West African rhythm and dance came to Bluff with Etienne Tolno from Guinea. A Saturday evening performance, a Sunday drum & dance workshop, and a Monday visit to the local elementary school — three days filled with music, movement, and connection. Rhythm, it turns out, is a language we all already carry inside us.

Saturday Evening: Drum Night at Cow Canyon Coffee
The weekend kicked off Saturday evening at Cow Canyon Coffee. With Twin Rocks towering in the background, Etienne took the stage. Under the red canopy, West African rhythms drifted through the desert air as community members gathered to listen. The landscape and the music seemed to melt into one.
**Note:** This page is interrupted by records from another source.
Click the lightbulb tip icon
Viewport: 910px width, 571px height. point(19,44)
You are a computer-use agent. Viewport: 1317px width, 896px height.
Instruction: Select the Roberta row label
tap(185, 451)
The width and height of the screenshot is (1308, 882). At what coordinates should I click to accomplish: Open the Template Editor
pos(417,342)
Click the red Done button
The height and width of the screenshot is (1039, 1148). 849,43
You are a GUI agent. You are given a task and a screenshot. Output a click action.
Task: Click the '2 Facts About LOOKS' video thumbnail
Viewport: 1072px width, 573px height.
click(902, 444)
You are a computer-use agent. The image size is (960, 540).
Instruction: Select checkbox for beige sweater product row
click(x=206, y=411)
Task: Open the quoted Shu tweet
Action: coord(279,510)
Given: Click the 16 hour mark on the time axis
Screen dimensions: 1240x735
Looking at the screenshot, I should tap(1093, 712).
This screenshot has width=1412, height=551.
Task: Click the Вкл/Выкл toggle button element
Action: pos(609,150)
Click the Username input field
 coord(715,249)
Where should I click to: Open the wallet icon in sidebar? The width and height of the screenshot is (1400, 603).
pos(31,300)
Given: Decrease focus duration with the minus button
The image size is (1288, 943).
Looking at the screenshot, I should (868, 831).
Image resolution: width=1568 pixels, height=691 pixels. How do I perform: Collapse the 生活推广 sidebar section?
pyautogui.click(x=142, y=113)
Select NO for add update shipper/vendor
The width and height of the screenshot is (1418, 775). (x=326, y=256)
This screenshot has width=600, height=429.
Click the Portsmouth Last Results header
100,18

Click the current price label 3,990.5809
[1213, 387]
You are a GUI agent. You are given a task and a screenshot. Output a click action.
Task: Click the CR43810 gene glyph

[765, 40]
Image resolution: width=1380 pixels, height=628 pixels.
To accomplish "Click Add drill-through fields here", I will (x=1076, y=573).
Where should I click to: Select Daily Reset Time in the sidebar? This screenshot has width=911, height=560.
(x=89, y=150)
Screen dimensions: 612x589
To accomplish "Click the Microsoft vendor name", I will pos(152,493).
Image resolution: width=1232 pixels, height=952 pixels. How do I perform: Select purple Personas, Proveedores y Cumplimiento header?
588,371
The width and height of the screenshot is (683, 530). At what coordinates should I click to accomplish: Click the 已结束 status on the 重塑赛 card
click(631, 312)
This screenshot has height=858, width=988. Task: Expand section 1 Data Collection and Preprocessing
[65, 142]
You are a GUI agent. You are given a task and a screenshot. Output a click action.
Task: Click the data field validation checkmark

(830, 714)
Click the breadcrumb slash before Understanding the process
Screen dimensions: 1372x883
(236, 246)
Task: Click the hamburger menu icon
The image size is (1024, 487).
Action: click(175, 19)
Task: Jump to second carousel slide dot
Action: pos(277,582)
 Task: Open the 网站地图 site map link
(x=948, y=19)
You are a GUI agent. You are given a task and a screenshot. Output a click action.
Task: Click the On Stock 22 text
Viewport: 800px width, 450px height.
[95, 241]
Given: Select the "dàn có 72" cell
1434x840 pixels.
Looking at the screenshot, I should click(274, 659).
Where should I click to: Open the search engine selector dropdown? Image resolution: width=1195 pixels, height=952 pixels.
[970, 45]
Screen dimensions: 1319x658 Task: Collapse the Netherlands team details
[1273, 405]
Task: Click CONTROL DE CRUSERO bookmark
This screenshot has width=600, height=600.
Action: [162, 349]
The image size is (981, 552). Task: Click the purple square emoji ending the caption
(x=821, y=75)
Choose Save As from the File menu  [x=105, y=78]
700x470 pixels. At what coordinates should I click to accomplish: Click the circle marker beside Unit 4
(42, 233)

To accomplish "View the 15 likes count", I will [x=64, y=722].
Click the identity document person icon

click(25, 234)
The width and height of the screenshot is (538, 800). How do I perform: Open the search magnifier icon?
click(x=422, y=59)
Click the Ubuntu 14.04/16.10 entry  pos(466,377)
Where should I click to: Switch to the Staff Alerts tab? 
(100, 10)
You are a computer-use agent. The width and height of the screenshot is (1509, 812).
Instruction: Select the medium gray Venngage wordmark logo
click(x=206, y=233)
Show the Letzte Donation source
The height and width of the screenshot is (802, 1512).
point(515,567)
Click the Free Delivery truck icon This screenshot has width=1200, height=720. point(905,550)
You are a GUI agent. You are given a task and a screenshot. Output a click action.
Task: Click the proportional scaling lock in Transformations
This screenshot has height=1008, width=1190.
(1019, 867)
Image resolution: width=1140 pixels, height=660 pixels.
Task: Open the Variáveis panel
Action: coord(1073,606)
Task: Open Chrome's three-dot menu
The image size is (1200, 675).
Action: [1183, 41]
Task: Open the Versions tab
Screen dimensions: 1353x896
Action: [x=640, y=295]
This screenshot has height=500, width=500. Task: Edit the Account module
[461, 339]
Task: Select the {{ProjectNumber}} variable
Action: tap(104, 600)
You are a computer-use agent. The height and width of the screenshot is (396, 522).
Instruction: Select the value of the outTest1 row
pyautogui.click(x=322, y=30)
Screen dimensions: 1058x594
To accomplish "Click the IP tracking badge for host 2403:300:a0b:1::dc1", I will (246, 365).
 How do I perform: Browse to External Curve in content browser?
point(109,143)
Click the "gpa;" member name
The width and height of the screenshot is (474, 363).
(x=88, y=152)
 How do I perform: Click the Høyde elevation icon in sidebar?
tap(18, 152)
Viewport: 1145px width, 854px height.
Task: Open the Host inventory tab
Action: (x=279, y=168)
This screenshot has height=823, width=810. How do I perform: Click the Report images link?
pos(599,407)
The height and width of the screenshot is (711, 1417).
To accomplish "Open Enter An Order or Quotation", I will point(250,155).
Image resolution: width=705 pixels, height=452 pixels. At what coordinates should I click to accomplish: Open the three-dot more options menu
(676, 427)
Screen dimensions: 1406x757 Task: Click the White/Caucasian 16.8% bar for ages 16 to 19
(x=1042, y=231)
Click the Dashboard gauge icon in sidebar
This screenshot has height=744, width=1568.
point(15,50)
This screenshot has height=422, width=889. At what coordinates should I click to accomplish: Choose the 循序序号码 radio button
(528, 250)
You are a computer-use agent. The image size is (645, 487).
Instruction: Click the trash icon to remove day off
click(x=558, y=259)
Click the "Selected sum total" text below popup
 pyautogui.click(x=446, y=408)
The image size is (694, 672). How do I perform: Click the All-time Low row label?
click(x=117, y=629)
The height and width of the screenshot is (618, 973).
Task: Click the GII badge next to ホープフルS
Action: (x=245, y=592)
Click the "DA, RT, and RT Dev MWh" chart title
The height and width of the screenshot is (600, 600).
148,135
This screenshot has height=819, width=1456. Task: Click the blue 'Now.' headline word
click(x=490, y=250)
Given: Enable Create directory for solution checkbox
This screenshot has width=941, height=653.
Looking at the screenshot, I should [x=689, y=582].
The heartbeat of the drums and the stillness of the sandstone found a surprising harmony.

Man with dreadlocks playing djembe drums outdoors.
Outdoor performance with a drummer and audience in a desert setting.


Sunday Morning: First, You Drum
Sunday morning, djembes were arranged in a circle in Cedar Hall and the drum workshop began. Etienne played a rhythm. Everyone followed along, matching it together. It started simple — an easy beat anyone could pick up right away. But little by little, patterns began to layer and interweave, and before long the whole hall was vibrating like one enormous drum.

There comes a moment while drumming when you realize the rhythm was already inside you. Your hands stop thinking and just play. The rhythms we learned that morning would become the music for our own dancing that afternoon. If we had known that, we might have drummed with even more intensity. Then again, maybe it was precisely because we didn't know that we could lose ourselves so completely in the rhythm.

Man playing a djembe drum while seated, wearing colorful pants.
People sitting in a circle playing djembe drums in a workshop.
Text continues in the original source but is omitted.